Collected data
################
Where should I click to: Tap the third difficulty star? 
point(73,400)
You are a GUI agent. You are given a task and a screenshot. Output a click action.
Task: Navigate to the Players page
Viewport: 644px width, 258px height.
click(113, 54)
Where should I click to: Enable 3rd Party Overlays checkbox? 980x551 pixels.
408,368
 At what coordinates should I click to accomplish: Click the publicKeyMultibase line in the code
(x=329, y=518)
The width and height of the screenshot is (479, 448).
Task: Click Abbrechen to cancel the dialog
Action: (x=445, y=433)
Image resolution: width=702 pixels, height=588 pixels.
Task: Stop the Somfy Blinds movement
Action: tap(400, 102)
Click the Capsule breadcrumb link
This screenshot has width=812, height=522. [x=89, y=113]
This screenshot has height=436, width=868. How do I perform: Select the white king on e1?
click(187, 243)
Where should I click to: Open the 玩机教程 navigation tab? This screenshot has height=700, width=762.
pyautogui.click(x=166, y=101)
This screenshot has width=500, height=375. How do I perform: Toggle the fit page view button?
################
**What needs to be done:** Above are the records; set each one down word for word.

**Solution for this exercise:**
Where should I click to: Tap the third difficulty star? 
point(73,400)
You are a GUI agent. You are given a task and a screenshot. Output a click action.
Task: Navigate to the Players page
Viewport: 644px width, 258px height.
click(113, 54)
Where should I click to: Enable 3rd Party Overlays checkbox? 980x551 pixels.
408,368
 At what coordinates should I click to accomplish: Click the publicKeyMultibase line in the code
(x=329, y=518)
The width and height of the screenshot is (479, 448).
Task: Click Abbrechen to cancel the dialog
Action: (x=445, y=433)
Image resolution: width=702 pixels, height=588 pixels.
Task: Stop the Somfy Blinds movement
Action: tap(400, 102)
Click the Capsule breadcrumb link
This screenshot has width=812, height=522. [x=89, y=113]
This screenshot has height=436, width=868. How do I perform: Select the white king on e1?
click(187, 243)
Where should I click to: Open the 玩机教程 navigation tab? This screenshot has height=700, width=762.
pyautogui.click(x=166, y=101)
This screenshot has width=500, height=375. How do I perform: Toggle the fit page view button?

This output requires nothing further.